▶ **Problem requirements**
All lines in the material containing the word "section" need to be copied.

▶ **Provided material**

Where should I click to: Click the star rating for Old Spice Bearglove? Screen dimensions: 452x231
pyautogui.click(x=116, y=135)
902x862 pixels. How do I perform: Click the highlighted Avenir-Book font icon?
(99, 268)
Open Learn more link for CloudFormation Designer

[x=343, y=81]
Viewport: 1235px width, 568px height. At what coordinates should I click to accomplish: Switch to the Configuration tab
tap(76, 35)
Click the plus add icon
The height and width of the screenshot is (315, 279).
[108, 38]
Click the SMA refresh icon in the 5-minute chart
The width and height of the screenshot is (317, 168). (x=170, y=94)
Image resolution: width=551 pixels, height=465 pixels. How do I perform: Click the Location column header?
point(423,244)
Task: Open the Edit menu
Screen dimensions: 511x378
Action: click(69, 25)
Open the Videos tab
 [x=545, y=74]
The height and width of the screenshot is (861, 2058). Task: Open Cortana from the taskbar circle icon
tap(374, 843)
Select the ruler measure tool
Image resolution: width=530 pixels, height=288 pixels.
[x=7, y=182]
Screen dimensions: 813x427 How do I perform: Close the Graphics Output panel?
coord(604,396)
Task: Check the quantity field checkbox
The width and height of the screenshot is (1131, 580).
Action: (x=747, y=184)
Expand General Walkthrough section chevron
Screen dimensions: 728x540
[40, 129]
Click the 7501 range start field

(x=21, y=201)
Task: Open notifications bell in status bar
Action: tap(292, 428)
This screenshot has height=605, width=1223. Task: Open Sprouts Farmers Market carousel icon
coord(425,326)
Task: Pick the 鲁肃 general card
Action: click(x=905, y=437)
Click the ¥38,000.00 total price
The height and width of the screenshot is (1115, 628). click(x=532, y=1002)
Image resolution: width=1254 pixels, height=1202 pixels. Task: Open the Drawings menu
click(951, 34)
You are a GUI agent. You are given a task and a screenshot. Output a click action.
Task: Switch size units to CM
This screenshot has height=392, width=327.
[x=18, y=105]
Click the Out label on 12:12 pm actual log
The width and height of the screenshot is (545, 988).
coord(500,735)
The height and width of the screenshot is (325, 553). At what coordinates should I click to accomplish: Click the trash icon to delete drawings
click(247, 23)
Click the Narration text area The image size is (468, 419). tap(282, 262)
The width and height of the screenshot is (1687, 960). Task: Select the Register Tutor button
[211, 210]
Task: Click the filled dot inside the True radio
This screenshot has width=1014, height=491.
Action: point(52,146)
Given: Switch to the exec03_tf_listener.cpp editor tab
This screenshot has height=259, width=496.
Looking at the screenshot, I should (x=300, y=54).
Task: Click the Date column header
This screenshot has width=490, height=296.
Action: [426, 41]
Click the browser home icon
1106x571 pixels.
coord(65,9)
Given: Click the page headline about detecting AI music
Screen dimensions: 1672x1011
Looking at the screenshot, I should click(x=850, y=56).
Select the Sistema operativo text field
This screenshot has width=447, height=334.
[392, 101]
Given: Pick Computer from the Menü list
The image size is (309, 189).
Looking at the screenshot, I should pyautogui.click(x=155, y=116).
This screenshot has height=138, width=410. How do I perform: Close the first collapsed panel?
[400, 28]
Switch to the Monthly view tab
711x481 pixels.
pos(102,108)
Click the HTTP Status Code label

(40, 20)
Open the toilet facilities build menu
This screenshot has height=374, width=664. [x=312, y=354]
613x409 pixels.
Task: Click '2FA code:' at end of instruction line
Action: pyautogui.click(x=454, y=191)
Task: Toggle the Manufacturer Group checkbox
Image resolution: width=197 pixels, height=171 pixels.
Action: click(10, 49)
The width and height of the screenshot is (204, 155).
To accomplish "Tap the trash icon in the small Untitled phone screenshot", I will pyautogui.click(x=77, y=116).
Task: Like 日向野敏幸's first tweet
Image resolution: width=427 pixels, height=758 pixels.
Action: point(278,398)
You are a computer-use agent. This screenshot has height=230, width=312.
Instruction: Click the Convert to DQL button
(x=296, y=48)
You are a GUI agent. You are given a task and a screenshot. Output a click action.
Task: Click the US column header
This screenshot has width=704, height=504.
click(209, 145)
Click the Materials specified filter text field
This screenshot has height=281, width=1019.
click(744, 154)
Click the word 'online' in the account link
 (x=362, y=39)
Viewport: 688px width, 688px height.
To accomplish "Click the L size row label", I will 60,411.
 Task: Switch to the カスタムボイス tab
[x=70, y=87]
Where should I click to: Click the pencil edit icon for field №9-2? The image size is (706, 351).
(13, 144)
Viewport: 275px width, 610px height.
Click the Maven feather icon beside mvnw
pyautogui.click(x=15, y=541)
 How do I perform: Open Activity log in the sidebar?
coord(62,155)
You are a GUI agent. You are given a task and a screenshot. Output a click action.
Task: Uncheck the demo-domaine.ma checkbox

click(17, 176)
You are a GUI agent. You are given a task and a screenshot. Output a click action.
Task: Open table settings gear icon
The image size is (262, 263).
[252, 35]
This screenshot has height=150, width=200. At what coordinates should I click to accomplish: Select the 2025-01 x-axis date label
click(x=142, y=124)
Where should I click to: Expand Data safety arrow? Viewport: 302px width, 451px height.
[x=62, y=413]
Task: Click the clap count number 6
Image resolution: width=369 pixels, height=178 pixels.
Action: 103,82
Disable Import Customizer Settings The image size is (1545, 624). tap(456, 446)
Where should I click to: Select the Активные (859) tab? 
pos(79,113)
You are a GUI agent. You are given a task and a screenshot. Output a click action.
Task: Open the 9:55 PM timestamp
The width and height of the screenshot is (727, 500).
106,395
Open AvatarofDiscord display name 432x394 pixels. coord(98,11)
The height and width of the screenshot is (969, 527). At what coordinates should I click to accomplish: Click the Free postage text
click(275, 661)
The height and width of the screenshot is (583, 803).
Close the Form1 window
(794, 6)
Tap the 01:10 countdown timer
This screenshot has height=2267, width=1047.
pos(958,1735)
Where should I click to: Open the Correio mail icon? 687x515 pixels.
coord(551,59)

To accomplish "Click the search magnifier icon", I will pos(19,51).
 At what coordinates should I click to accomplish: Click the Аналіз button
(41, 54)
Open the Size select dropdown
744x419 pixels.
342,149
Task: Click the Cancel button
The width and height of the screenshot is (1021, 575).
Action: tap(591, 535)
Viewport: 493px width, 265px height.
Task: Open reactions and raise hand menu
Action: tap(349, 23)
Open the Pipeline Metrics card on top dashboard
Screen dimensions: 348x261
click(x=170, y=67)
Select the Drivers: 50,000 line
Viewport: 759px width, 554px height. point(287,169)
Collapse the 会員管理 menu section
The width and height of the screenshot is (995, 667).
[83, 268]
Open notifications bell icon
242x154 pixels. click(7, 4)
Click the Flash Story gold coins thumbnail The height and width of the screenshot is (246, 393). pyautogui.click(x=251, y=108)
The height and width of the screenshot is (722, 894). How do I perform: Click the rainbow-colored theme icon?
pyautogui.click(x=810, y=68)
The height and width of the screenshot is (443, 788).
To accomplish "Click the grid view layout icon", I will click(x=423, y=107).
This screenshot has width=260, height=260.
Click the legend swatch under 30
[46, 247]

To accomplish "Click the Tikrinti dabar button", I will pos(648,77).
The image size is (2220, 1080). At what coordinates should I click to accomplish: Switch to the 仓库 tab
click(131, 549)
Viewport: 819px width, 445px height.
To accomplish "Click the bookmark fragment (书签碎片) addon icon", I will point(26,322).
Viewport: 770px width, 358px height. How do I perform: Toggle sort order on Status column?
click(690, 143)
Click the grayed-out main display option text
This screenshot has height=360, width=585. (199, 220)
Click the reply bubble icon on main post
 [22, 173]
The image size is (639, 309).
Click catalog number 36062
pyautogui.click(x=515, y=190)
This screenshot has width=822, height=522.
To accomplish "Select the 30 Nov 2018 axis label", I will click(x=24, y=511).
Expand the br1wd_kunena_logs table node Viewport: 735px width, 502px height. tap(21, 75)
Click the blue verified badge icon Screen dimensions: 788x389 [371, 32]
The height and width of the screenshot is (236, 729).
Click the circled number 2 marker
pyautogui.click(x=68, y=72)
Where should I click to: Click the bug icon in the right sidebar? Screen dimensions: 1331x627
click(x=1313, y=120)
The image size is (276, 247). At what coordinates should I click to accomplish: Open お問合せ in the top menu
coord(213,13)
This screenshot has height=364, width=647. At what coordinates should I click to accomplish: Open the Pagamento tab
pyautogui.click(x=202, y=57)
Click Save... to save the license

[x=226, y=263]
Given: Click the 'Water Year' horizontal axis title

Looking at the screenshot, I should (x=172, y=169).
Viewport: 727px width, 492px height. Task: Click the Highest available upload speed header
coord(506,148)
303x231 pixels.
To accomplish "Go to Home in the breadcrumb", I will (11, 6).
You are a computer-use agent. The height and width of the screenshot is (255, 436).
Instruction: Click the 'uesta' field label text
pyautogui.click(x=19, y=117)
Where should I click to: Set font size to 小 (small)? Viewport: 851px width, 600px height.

▶ **Task result**
Expand General Walkthrough section chevron
Collapse the 会員管理 menu section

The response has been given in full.